> GOAL OF THE EXERCISE
According to the comment on language models, what are language models simulators of?

Jozdien comments on All AGI Safety questions welcome (especially basic ones) [~monthly thread]

Jozdien 2 Nov 2022 20:07 UTC
7 points
0
My take is centred more on current language models, which are also non-optimizers, so I’m afraid this won’t be super relevant if you’re already familiar with the rest of this and were asking specifically about the context of image systems.
Language models are simulators of worlds sampled from the prior representing our world (insofar as the totality of human text is a good representation of our world), and doesn’t have many of the properties we would associate with “optimizeriness”. They do, however, have the potential to form simulacra that are themselves optimizers, such as GPT modelling humans (with pretty low fidelity right now) when making predictions. One danger from this kind of system that isn’t itself an optimizer, is the possibility of instantiating deceptive simulacra that are powerful enough to act in ways that are dangerous to us (I’m biased here, but I think this section from one of my earlier posts does a not-terrible job of explaining this).

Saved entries

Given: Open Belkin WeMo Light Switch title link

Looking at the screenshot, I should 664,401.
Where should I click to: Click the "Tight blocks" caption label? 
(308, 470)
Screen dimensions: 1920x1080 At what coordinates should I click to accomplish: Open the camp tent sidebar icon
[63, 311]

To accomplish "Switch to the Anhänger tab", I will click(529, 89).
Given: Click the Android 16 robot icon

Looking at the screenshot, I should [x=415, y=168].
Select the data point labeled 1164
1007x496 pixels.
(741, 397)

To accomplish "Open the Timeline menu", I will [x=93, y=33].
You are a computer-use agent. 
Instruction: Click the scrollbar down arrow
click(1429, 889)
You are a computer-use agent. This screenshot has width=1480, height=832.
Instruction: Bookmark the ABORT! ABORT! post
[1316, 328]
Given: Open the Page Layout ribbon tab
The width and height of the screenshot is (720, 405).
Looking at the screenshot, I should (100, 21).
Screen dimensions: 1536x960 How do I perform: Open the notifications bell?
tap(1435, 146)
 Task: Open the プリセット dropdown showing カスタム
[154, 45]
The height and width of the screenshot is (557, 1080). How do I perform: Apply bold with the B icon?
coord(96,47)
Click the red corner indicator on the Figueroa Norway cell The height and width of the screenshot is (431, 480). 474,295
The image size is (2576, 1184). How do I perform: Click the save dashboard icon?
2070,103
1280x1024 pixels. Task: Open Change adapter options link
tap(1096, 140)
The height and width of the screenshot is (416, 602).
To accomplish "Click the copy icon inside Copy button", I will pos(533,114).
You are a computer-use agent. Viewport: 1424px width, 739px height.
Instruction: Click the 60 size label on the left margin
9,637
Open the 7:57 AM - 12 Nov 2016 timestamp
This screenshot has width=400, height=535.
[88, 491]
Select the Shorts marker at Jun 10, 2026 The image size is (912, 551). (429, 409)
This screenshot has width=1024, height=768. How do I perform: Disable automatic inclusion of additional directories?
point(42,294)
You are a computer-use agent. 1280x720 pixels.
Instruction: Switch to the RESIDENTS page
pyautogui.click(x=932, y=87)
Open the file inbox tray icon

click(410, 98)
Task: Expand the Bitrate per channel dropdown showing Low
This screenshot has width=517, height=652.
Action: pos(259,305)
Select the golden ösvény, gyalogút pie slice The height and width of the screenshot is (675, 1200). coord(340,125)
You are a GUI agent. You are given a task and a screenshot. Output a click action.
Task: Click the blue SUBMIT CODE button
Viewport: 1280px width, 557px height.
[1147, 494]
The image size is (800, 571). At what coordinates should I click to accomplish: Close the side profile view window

> ANSWER SPACE
Worlds sampled from the prior representing our world.